The response must reproduce every record in full.

#### [Data for the task]
———
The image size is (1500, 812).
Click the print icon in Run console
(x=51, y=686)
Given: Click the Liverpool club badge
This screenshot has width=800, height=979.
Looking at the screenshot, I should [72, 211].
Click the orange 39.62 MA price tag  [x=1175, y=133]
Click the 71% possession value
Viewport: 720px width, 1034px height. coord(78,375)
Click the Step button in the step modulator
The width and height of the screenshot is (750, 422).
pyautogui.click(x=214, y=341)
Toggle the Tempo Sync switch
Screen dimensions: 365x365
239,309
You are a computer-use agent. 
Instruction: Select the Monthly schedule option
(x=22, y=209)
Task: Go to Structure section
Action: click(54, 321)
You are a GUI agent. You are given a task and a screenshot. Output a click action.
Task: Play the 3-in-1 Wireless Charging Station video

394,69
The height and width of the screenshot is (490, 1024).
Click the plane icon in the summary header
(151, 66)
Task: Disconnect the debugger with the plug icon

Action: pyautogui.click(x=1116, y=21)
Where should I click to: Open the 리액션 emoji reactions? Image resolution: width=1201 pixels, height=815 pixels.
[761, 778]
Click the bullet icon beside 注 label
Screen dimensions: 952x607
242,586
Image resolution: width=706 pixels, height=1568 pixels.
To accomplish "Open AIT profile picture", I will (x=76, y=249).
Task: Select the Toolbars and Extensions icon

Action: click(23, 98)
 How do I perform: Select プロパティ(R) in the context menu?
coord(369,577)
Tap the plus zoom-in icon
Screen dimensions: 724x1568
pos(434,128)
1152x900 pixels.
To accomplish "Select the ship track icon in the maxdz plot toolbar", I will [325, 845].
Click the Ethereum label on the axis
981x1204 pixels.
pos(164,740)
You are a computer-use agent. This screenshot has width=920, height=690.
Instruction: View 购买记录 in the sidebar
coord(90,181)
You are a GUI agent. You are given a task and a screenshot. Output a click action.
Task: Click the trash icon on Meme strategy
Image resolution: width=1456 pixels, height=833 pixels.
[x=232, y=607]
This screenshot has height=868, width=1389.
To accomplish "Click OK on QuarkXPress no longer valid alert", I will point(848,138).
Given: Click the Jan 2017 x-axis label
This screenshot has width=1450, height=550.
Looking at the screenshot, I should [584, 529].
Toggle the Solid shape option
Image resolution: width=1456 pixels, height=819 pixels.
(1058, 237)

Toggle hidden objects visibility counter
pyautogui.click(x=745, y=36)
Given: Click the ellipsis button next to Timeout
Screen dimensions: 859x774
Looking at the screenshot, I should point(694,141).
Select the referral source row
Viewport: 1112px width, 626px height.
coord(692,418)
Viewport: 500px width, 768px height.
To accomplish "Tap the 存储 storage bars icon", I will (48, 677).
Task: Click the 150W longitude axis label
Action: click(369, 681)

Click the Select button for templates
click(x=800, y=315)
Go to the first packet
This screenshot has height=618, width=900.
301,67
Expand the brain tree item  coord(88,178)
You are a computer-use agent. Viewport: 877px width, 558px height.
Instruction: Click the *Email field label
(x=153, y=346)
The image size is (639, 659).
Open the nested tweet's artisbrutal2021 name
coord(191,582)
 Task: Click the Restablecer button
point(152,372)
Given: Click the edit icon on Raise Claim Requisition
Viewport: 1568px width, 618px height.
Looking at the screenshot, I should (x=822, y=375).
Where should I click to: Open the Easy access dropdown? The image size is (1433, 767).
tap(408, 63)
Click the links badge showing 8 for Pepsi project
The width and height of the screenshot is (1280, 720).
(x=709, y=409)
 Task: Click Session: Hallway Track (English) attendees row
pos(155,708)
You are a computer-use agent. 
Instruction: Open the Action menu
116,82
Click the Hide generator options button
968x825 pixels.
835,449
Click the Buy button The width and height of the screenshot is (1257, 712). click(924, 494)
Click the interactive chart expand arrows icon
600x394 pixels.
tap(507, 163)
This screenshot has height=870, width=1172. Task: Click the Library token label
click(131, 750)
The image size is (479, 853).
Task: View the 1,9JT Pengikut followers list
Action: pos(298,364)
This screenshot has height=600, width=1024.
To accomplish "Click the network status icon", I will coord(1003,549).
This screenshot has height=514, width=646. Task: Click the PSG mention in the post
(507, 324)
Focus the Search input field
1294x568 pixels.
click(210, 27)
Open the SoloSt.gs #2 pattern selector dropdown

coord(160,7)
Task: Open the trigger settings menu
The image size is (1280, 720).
———
#### [Task output]
The image size is (1500, 812).
Click the print icon in Run console
(x=51, y=686)
Given: Click the Liverpool club badge
This screenshot has width=800, height=979.
Looking at the screenshot, I should [72, 211].
Click the orange 39.62 MA price tag  [x=1175, y=133]
Click the 71% possession value
Viewport: 720px width, 1034px height. coord(78,375)
Click the Step button in the step modulator
The width and height of the screenshot is (750, 422).
pyautogui.click(x=214, y=341)
Toggle the Tempo Sync switch
Screen dimensions: 365x365
239,309
You are a computer-use agent. 
Instruction: Select the Monthly schedule option
(x=22, y=209)
Task: Go to Structure section
Action: click(54, 321)
You are a GUI agent. You are given a task and a screenshot. Output a click action.
Task: Play the 3-in-1 Wireless Charging Station video

394,69
The height and width of the screenshot is (490, 1024).
Click the plane icon in the summary header
(151, 66)
Task: Disconnect the debugger with the plug icon

Action: pyautogui.click(x=1116, y=21)
Where should I click to: Open the 리액션 emoji reactions? Image resolution: width=1201 pixels, height=815 pixels.
[761, 778]
Click the bullet icon beside 注 label
Screen dimensions: 952x607
242,586
Image resolution: width=706 pixels, height=1568 pixels.
To accomplish "Open AIT profile picture", I will (x=76, y=249).
Task: Select the Toolbars and Extensions icon

Action: click(23, 98)
 How do I perform: Select プロパティ(R) in the context menu?
coord(369,577)
Tap the plus zoom-in icon
Screen dimensions: 724x1568
pos(434,128)
1152x900 pixels.
To accomplish "Select the ship track icon in the maxdz plot toolbar", I will [325, 845].
Click the Ethereum label on the axis
981x1204 pixels.
pos(164,740)
You are a computer-use agent. This screenshot has width=920, height=690.
Instruction: View 购买记录 in the sidebar
coord(90,181)
You are a GUI agent. You are given a task and a screenshot. Output a click action.
Task: Click the trash icon on Meme strategy
Image resolution: width=1456 pixels, height=833 pixels.
[x=232, y=607]
This screenshot has height=868, width=1389.
To accomplish "Click OK on QuarkXPress no longer valid alert", I will point(848,138).
Given: Click the Jan 2017 x-axis label
This screenshot has width=1450, height=550.
Looking at the screenshot, I should [584, 529].
Toggle the Solid shape option
Image resolution: width=1456 pixels, height=819 pixels.
(1058, 237)

Toggle hidden objects visibility counter
pyautogui.click(x=745, y=36)
Given: Click the ellipsis button next to Timeout
Screen dimensions: 859x774
Looking at the screenshot, I should point(694,141).
Select the referral source row
Viewport: 1112px width, 626px height.
coord(692,418)
Viewport: 500px width, 768px height.
To accomplish "Tap the 存储 storage bars icon", I will (48, 677).
Task: Click the 150W longitude axis label
Action: click(369, 681)

Click the Select button for templates
click(x=800, y=315)
Go to the first packet
This screenshot has height=618, width=900.
301,67
Expand the brain tree item  coord(88,178)
You are a computer-use agent. Viewport: 877px width, 558px height.
Instruction: Click the *Email field label
(x=153, y=346)
The image size is (639, 659).
Open the nested tweet's artisbrutal2021 name
coord(191,582)
 Task: Click the Restablecer button
point(152,372)
Given: Click the edit icon on Raise Claim Requisition
Viewport: 1568px width, 618px height.
Looking at the screenshot, I should (x=822, y=375).
Where should I click to: Open the Easy access dropdown? The image size is (1433, 767).
tap(408, 63)
Click the links badge showing 8 for Pepsi project
The width and height of the screenshot is (1280, 720).
(x=709, y=409)
 Task: Click Session: Hallway Track (English) attendees row
pos(155,708)
You are a computer-use agent. 
Instruction: Open the Action menu
116,82
Click the Hide generator options button
968x825 pixels.
835,449
Click the Buy button The width and height of the screenshot is (1257, 712). click(924, 494)
Click the interactive chart expand arrows icon
600x394 pixels.
tap(507, 163)
This screenshot has height=870, width=1172. Task: Click the Library token label
click(131, 750)
The image size is (479, 853).
Task: View the 1,9JT Pengikut followers list
Action: pos(298,364)
This screenshot has height=600, width=1024.
To accomplish "Click the network status icon", I will coord(1003,549).
This screenshot has height=514, width=646. Task: Click the PSG mention in the post
(507, 324)
Focus the Search input field
1294x568 pixels.
click(210, 27)
Open the SoloSt.gs #2 pattern selector dropdown

coord(160,7)
Task: Open the trigger settings menu
The image size is (1280, 720).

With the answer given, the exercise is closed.